Of agents polled, about 44% saw a slight or significant decrease in revenue 2009 over 2008, and about 30% saw a slight or significant increase in revenue while about 7% indicated that business remained flat year-over-year.

The Biq Question

We have already carried anecdotal reports that passenger bookings are up in the UK by 25% or more, and these Florida numbers, while indicating smaller increases based on one month, pretty well confirm that trend. From the stock watchers we also know that yields are well down and they are worried about what that entails for the future.

One big question is will all these specials continue? The Royal Caribbean group, which also include Celebrity, Azamara and Pullmantur, has already indicated that they are unlikely to allow prices to fall below a certain level.
And even if Carnival's ratings are higher, both Royal Caribbean and Carnival have had their credit ratings downgraded because of investor doubts that they will be able to produce the kind of results shareholders are looking for.

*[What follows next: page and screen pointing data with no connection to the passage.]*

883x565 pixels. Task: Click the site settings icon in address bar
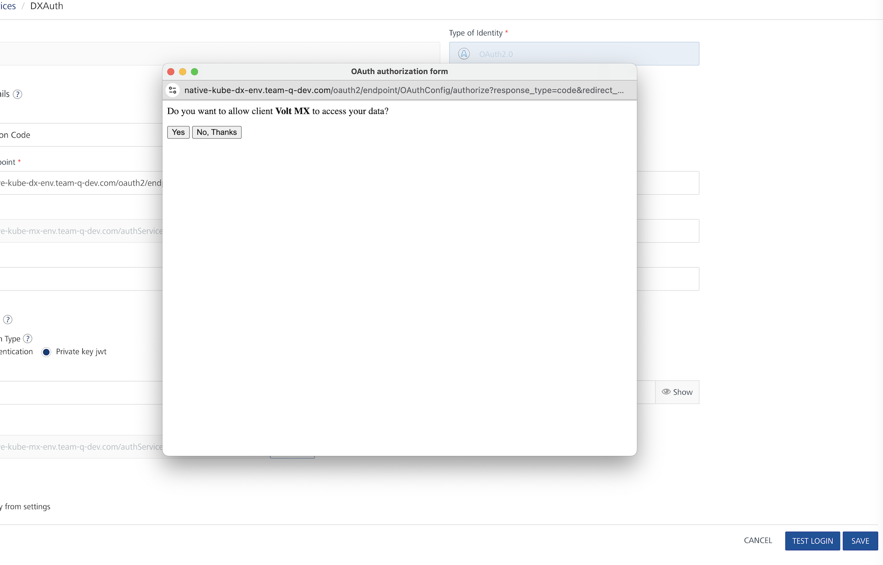coord(173,90)
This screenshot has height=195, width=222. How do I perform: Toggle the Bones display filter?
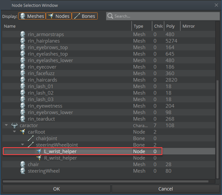pyautogui.click(x=84, y=16)
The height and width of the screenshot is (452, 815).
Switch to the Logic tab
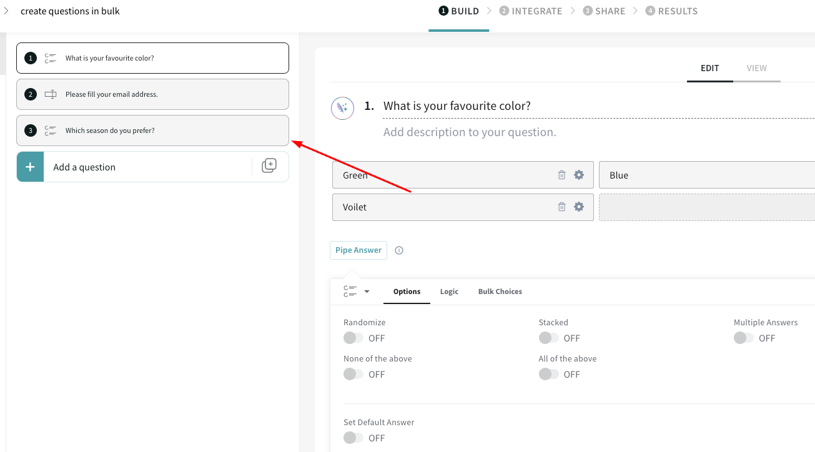click(449, 291)
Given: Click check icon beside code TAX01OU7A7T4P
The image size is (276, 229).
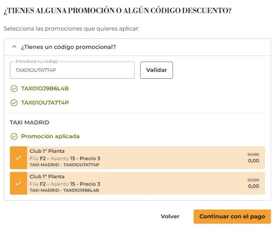Looking at the screenshot, I should coord(14,102).
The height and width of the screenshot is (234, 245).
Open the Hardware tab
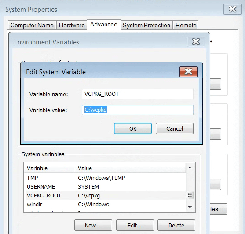[72, 25]
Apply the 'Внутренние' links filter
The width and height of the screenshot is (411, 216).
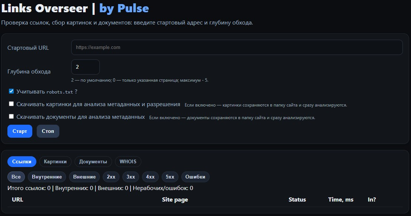coord(47,177)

There are some very early signs in both the stock market and other markets that the economy may just, but only just, be beginning to turn around. But are these a false dawn? Investors are hoping that an earlier recovery will result in higher farse and better returns.

For now, there are consistent reports that cruise bookings are up but yields are down, and investors are beginning to ask questions about this trend. But this is an industry where on of the old sayings is that if you build the ships the business will come.

When times return to normal (if there will ever be a normal again, that is) all these new assets will be there and demand should be good enough to get prices up again. For now, however, they must be filled in order to keep things going. One result of this is that the industry may well be introducing a whole new generation to cruising and we know that cruising is a product with a high satisfaction rating. That at least is an investment in the future.

One thing we know for sure, however, is that in the UK, fares were set based on a pound that is now worth 25% less than it was a year ago.
According to Roger Allard, who is chairman of the group that owns Voyages of Discovery and Swan Hellenic, in a speech he gave last week, when the new brochures come out this will mean double digit increases.
According to Allard, who fears a further drop in the pound under Brown, "the economy will get worse before it gets better."
Is the message therefore to book now while fares are still low?